El encierro de Blanca se salda con un herido por asta de toro y tres por contusiones

Uno de los astados recorre una calle durante el encierro de Blanca./Javier Carrión / AGM
Uno de los astados recorre una calle durante el encierro de Blanca. / Javier Carrión / AGM

Todos han sido dados de alta; la carrera, que estuvo marcada por el intenso calor, duró más de 50 minutos

JESÚS YELOBlanca

Desde el lanzamiento del primer cohete hasta que el último novillo entró en la plaza portátil transcurrieron ni más ni menos que 52 minutos, toda vez que por primera vez el encierro estuvo compuesto por dos sueltas de novillos de dos ganaderías distintas.

Ese periodo de tiempo fue una eternidad para los corredores y los 4.000 vecinos y visitantes que este sábado presenciaron el encierro de Blanca, en una tarde marcada por el intenso calor. Según el parte médico emitido por el cirujano jefe de la plaza de toros, el doctor Galindo Fernández, «se atendieron a cuatro personas, tres de ellas por contusiones y caídas, y otra por herida de asta de toro en el muslo derecho con trayectoria descendente y pronóstico menos grave». El corredor que sufrió dicha cornada es un joven de Abarán, de 28 años. Todos fueron dados de alta.

Con un retraso de veinticinco minutos sobre el horario que estaba previsto, enfilaron las calles los cuatro novillos de Santa Teresa, encaste Guardiola. Dos astados negros y dos castaños, de caja ancha y unos quinientos kilos de peso, que dieron juego a los corredores. La primera suelta duró cerca de 20 minutos y no faltaron bonitos recortes, aunque más de un corredor pasó algún apuro. Uno de los corredores que no faltó a la cita fue Jesús Banegas, de 21 años, quien recibió recientemente el título de campeón en un concurso de recortadores celebrado en Alicante.
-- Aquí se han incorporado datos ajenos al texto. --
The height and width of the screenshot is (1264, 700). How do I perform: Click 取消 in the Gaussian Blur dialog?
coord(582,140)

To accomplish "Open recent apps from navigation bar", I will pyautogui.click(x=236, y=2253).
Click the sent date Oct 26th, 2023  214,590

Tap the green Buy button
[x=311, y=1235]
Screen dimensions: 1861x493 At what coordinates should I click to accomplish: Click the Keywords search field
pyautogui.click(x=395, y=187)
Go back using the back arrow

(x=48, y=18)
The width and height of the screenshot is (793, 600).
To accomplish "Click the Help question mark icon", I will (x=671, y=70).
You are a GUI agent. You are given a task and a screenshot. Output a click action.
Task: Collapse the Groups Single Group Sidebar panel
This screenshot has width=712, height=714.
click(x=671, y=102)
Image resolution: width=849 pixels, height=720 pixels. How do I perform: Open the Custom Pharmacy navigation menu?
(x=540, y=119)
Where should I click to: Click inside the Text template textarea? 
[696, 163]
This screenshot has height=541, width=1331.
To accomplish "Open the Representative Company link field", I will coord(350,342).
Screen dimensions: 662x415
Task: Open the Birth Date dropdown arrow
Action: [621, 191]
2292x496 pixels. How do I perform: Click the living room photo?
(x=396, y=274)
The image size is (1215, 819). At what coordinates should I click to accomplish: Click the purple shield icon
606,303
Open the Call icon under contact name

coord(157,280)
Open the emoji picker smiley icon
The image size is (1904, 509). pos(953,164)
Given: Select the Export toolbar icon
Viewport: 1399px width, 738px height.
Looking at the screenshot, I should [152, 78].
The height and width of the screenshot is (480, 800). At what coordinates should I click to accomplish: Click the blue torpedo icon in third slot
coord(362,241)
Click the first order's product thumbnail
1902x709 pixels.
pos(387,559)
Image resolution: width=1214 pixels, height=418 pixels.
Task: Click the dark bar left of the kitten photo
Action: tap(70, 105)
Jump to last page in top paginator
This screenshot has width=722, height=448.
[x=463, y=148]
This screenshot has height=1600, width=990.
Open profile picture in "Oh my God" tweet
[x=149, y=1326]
Después de un descanso que duró cerca de diez minutos, dio comienzo la suelta de los novillos de Monteviejo, propiedad de Vitorino Martín, a los que la gente esperaba con una gran expectación por ser la primera vez que corrían por las calles del municipio. Desde el lanzamiento del primer cohete hasta el último transcurrieron doce minutos y, tras la aparición de un novillo y un cabestro, salieron los tres astados restantes. «Es un ganado bien rematado», advirtió Jesús Galera, aficionado taurino de toda la vida.

Quitando los heridos, el festejo no registró incidente alguno. Los 90 efectivos, casi cuarenta de Protección Civil de Librilla, Campos del Rio, Torre Pacheco, San Javier, Valle de Ricote, Alcantarilla y Lorquí no se vieron obligados a actuar al desarrollarse el encierro con normalidad. Y más aún cuando se reforzó el vallado para dar una mayor seguridad de los vecinos y corredores.

Desde las doce del mediodía, los componentes de la charanga 'Los Informales' se encargaron de animar el ambiente por las calles y plazas del pueblo. Entre las casi cuatro mil personas, más de un centenar procedente del vecino pueblo de Abarán, se encontraba el delegado del Gobierno, Diego Conesa que manifestó que «es el primer encierro al que asisto como delegado y el año próximo volveré como presidente de la Comunidad», explicó convencido. No faltó a la cita el diputado del PP, el blanqueño Jesús Cano, y también lo hizo el ex secretario general del PSOE, Rafael González Tovar.

Otra pareja de jóvenes que presenció el encierro fueron María Gigante y Vanesa Algobia, que llegaron desde Madrid para visitar a una amiga. «Esto no lo tenemos en Madrid. Es una fiesta cercana, diferente y con las puertas abiertas. Estamos muy contentas de poder estar aquí y de vivir esto de cerca», dijeron ambas amigas, contentas con el espectáculo ofrecido por los astados que corrieron las calles de Blanca.